__EXERCISE GOAL__: Return everything from the line containing "This screenshot has height=952, width=1272." down to the line containing "pyautogui.click(x=537, y=767)", both included, exactly as it appears in the listing below.
*** SUPPLIED MATERIAL ***
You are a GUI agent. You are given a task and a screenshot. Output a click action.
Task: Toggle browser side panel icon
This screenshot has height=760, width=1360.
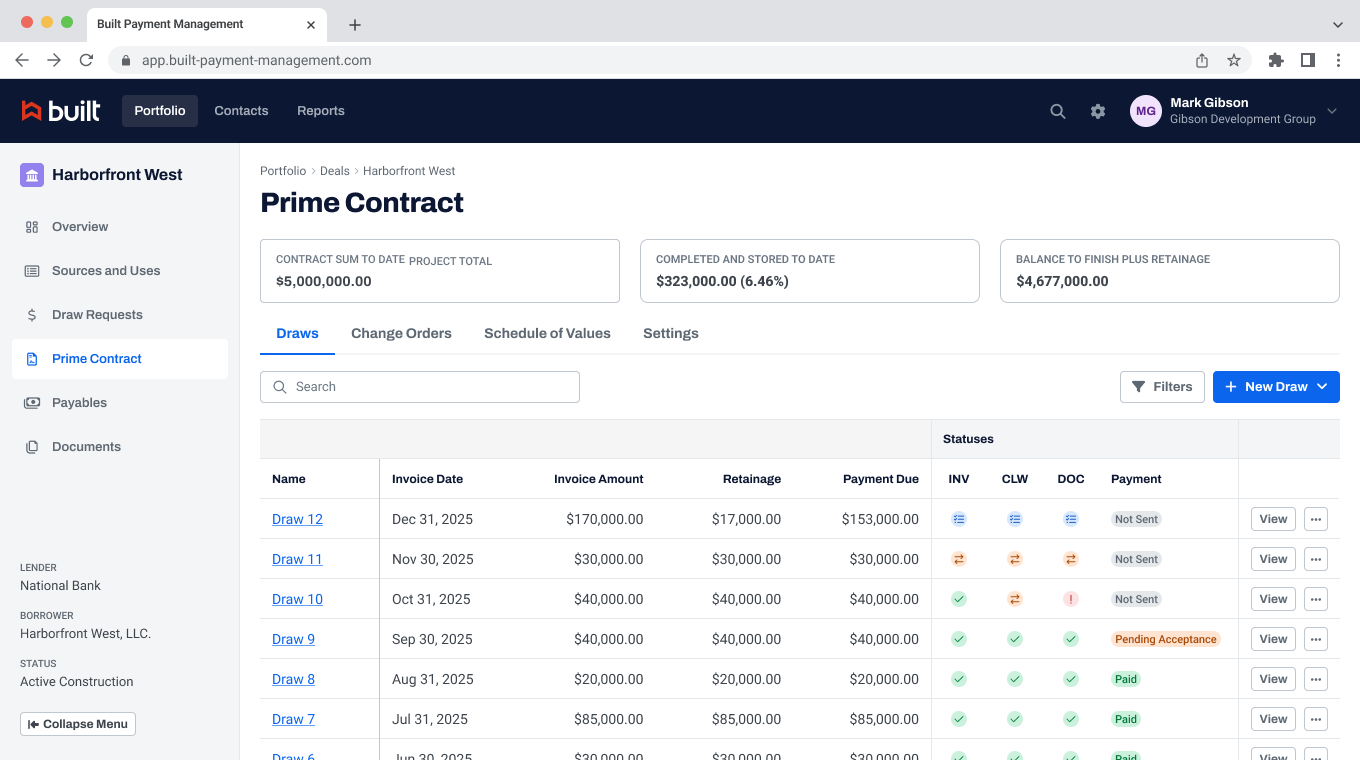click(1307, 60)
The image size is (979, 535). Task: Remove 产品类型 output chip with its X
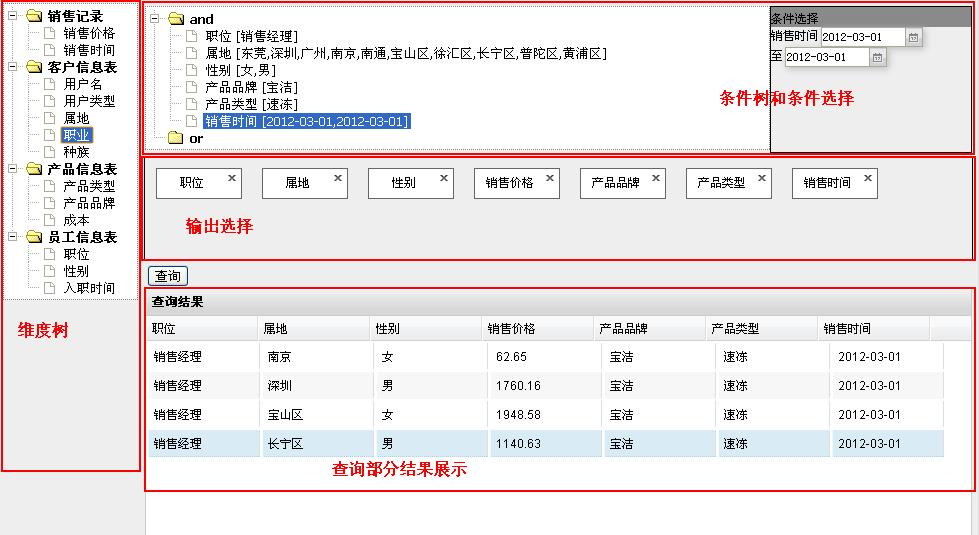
***
*** SUPPLIED MATERIAL ***
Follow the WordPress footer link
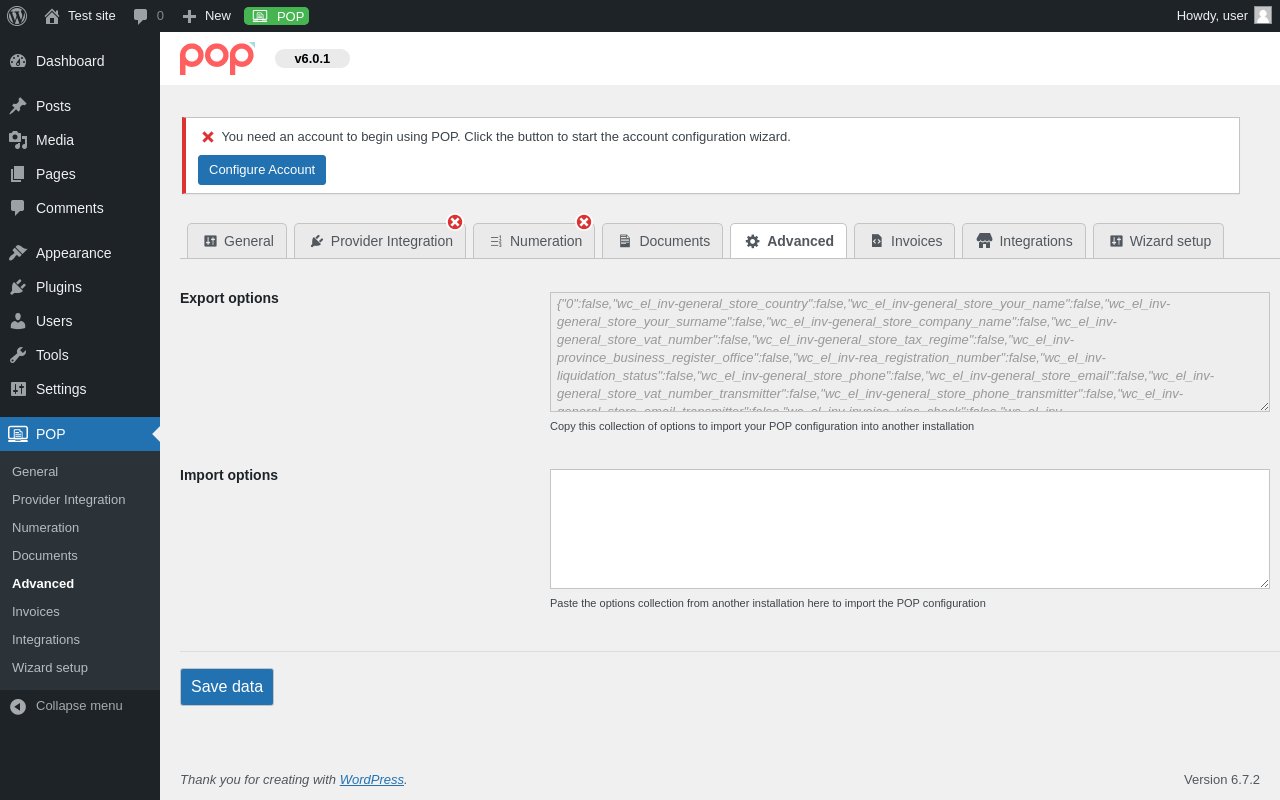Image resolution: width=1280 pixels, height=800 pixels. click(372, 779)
***
*** SUPPLIED MATERIAL ***
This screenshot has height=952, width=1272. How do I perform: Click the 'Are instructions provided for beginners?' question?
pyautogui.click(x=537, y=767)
***
__CORRECT RESPONSE__:
This screenshot has height=952, width=1272. How do I perform: Click the 'Are instructions provided for beginners?' question?
pyautogui.click(x=537, y=767)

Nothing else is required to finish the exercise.